We want to ensure that support is available for potential victims of trafficking to help them recover and rebuild their lives and deliver the Scottish Government’s statutory duty to provide support to adult victims of human trafficking and exploitation.

Note, that since 1 April 2018, Scottish Ministers must provide support and assistance as required by the Human Trafficking and Exploitation (Scotland) Act 2015 and subsequent secondary legislation.  Support and assistance may be provided to victims in connection with (but not limited to) the following: Accommodation: Day to day living; Medical advice and treatment (including psychological assessment and treatment); Language translation and interpretation; Counselling; Legal advice; Information about other services available; Repatriation. The VCAF will enable these statutory obligations to be met; and provide the opportunity for additional support where agreed.

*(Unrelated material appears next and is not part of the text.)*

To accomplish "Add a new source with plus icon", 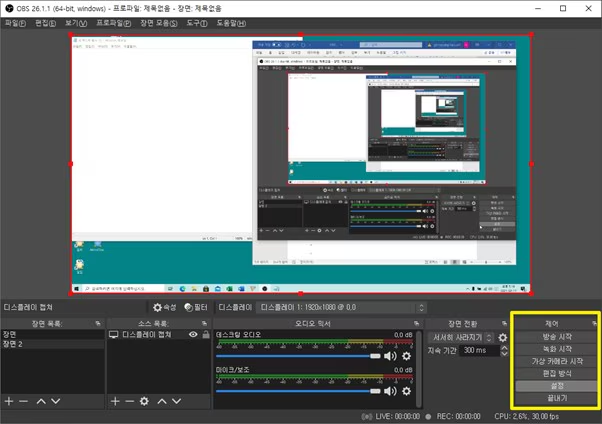I will (x=115, y=401).
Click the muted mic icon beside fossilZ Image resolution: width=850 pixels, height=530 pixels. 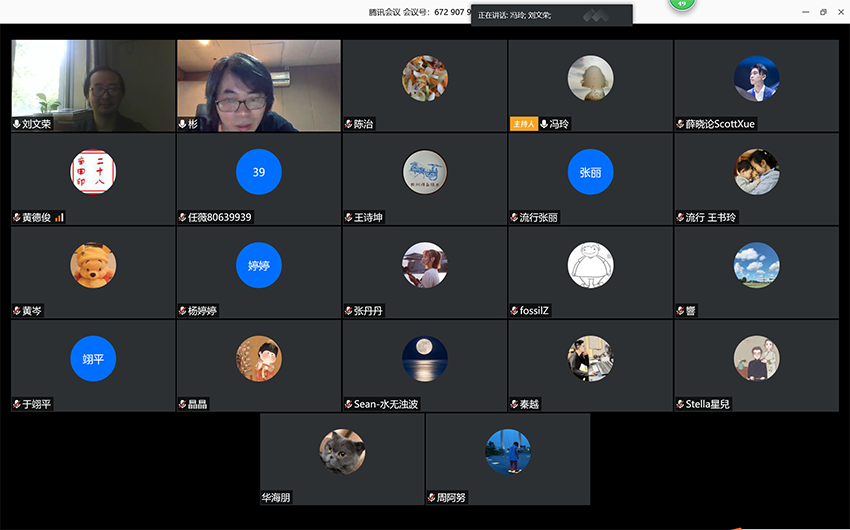[513, 311]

Under this priority, applicants must have in place an effective call out service for use by first responders, including Police Scotland, covering a 24 hour period, seven days per week, 365 days per year.

Applicants may find it useful to refer to the Trafficking Survivor Care Standards published by the Human Trafficking Foundation.

VCAF long-term outcomes

Through funding organisations to provide services that collectively help us work towards delivering the VCAF priorities set out above, we want to achieve better long-term outcomes for victims.

Applicants are required to demonstrate how the activity they are doing, or propose to do, can help to achieve one or more of these long-term outcomes, noting that this will depend to a degree on the circumstances and needs of those being supported.

We will work with successful applicants to help develop a set of short to medium-term outcomes as a bridge between funded activities and achievement of the long-term outcomes. We have provided some examples of possible short to medium term outcomes.

Long Term Outcome 1: Victims have improved health and wellbeing

Examples of possible short-medium term outcomes - 

Improving mental health. Examples include coping better with trauma; reducing stress, anxiety and depression; and increasing confidence, independence and resilience.

Improving physical health. Examples include improved access to healthcare services (including sexual health) and reduced substance misuse.

Long Term Outcome 2: Victims feel safer

Examples of possible short-medium term outcomes - 

Examples include reducing the risk of re-victimisation or re-trafficking and improving victim perceptions of their own safety and support with safety planning. These might be particularly relevant for victims of violent crime.

Long Term Outcome 3: Victims feel better informed

Examples of possible short-medium term outcomes - 

Examples include victims knowing more about the support available to them, as well as about developments in criminal justice system processes (where relevant).

It is not the job of victim support organisations to affect criminal justice system outcomes. However, many do play an important role in supporting victims during their contact with the criminal justice system.

Long Term Outcome 4: Victims have an improved experience of the criminal justice system / process

Examples of possible short-medium term outcomes - 

Examples include, victims better understanding their rights, being able to participate effectively in the process and feeling supported and informed about developments in their case.

Victims leading fulfilled lives and, as far as possible, returning to the lives they had before the crime, where appropriate.

Long Term Outcome 5: Victims are able to rebuild their lives

Examples of possible short-medium term outcomes - 

Examples include returning to work or education, finding housing, receiving financial support, such as a successful compensation claim, reducing social isolation, and improving relationships with others.